## WHAT IS REQUIRED
Your answer must be every line of the data that contains "computer".

## Collected data entries
=== Section Start ===
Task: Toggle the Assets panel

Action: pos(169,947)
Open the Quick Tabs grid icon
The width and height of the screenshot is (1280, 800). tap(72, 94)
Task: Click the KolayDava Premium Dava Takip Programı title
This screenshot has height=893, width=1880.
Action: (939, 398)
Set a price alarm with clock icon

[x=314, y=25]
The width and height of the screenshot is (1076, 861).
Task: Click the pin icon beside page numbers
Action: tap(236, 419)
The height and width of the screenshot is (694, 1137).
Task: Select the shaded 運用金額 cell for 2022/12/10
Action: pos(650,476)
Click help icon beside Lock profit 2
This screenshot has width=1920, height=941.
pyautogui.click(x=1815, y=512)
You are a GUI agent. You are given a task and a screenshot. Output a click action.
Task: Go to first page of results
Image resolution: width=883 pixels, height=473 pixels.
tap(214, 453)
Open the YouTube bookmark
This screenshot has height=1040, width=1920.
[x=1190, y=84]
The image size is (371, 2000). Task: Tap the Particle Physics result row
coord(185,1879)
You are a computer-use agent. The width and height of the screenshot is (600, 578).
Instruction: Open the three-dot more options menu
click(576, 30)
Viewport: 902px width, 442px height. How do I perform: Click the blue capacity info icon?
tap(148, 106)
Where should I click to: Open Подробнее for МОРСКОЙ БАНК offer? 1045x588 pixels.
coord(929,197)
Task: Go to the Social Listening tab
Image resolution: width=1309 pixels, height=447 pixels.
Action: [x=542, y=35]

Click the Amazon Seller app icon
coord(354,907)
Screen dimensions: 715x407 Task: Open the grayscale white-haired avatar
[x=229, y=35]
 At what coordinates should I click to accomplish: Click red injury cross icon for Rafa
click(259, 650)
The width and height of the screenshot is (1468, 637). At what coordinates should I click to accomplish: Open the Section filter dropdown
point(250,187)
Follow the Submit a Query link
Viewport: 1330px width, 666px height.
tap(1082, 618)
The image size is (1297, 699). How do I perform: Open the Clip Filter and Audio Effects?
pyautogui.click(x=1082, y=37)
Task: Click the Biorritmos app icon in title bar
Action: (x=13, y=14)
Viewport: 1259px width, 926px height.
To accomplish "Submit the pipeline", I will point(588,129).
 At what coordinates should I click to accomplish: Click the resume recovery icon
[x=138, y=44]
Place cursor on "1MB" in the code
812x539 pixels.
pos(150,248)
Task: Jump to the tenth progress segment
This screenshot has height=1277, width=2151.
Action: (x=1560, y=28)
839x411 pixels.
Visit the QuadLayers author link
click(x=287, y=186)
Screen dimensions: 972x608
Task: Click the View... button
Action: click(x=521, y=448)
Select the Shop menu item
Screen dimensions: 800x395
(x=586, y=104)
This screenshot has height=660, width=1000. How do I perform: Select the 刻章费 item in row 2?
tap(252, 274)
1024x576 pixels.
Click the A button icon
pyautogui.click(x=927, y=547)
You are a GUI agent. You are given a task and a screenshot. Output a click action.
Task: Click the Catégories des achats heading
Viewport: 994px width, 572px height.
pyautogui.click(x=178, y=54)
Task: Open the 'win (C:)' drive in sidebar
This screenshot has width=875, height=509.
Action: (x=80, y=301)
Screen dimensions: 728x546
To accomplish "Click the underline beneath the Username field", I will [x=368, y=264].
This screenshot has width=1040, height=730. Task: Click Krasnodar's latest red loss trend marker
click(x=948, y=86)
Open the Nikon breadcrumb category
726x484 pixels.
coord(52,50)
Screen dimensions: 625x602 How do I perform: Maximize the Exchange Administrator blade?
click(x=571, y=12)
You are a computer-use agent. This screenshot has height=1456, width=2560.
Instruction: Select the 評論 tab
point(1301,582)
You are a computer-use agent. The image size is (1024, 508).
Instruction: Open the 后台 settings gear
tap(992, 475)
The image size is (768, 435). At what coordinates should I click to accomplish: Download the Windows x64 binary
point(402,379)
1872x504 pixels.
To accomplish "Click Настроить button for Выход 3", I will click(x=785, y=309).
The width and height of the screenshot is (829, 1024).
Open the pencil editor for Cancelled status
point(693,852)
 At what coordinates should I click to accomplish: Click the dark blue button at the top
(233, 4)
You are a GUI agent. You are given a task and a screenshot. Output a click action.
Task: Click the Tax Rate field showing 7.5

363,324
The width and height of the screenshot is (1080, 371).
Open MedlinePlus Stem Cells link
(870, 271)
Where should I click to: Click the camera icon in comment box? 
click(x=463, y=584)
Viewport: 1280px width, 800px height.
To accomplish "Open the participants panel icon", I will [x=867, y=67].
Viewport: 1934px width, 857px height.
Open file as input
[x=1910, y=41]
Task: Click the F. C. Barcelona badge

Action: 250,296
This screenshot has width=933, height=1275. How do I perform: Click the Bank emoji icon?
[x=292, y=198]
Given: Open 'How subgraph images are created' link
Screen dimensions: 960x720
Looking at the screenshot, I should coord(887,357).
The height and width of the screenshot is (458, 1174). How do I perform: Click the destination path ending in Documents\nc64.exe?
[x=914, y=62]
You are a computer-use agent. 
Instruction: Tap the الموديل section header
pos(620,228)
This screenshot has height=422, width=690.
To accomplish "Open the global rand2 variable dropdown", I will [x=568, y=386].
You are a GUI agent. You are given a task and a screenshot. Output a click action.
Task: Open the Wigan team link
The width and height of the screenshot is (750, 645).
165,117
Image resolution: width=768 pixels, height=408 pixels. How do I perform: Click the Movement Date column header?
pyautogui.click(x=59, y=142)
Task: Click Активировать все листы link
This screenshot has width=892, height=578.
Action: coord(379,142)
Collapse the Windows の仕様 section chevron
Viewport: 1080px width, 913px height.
=== Section End ===
## WRITTEN ANSWER
You are a computer-use agent. The width and height of the screenshot is (600, 578).
You are a computer-use agent. This screenshot has height=1456, width=2560.
You are a computer-use agent. The image size is (1024, 508).
You are a computer-use agent. 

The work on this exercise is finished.